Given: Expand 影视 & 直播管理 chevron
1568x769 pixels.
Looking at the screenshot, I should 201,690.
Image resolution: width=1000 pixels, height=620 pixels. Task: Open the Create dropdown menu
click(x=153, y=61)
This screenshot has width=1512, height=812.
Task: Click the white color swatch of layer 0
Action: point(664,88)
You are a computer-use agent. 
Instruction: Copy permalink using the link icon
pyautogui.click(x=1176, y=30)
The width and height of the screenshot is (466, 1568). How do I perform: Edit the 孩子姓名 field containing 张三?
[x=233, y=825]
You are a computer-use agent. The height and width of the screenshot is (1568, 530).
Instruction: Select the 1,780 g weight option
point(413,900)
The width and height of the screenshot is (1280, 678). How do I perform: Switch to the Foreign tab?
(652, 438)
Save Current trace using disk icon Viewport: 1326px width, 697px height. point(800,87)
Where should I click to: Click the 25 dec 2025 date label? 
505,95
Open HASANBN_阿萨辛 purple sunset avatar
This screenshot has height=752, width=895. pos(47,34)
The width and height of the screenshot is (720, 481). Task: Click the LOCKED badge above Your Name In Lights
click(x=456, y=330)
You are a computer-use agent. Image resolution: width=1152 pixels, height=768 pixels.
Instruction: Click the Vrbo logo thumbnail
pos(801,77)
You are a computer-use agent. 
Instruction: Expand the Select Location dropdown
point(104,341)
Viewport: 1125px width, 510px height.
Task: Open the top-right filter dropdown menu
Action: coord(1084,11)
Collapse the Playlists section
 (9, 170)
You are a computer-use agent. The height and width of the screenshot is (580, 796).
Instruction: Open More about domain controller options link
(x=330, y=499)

-------

To be done
Please quote all of the lines above word for word.

Solution below
Given: Expand 影视 & 直播管理 chevron
1568x769 pixels.
Looking at the screenshot, I should 201,690.
Image resolution: width=1000 pixels, height=620 pixels. Task: Open the Create dropdown menu
click(x=153, y=61)
This screenshot has width=1512, height=812.
Task: Click the white color swatch of layer 0
Action: point(664,88)
You are a computer-use agent. 
Instruction: Copy permalink using the link icon
pyautogui.click(x=1176, y=30)
The width and height of the screenshot is (466, 1568). How do I perform: Edit the 孩子姓名 field containing 张三?
[x=233, y=825]
You are a computer-use agent. The height and width of the screenshot is (1568, 530).
Instruction: Select the 1,780 g weight option
point(413,900)
The width and height of the screenshot is (1280, 678). How do I perform: Switch to the Foreign tab?
(652, 438)
Save Current trace using disk icon Viewport: 1326px width, 697px height. point(800,87)
Where should I click to: Click the 25 dec 2025 date label? 
505,95
Open HASANBN_阿萨辛 purple sunset avatar
This screenshot has height=752, width=895. pos(47,34)
The width and height of the screenshot is (720, 481). Task: Click the LOCKED badge above Your Name In Lights
click(x=456, y=330)
You are a computer-use agent. Image resolution: width=1152 pixels, height=768 pixels.
Instruction: Click the Vrbo logo thumbnail
pos(801,77)
You are a computer-use agent. 
Instruction: Expand the Select Location dropdown
point(104,341)
Viewport: 1125px width, 510px height.
Task: Open the top-right filter dropdown menu
Action: coord(1084,11)
Collapse the Playlists section
 (9, 170)
You are a computer-use agent. The height and width of the screenshot is (580, 796).
Instruction: Open More about domain controller options link
(x=330, y=499)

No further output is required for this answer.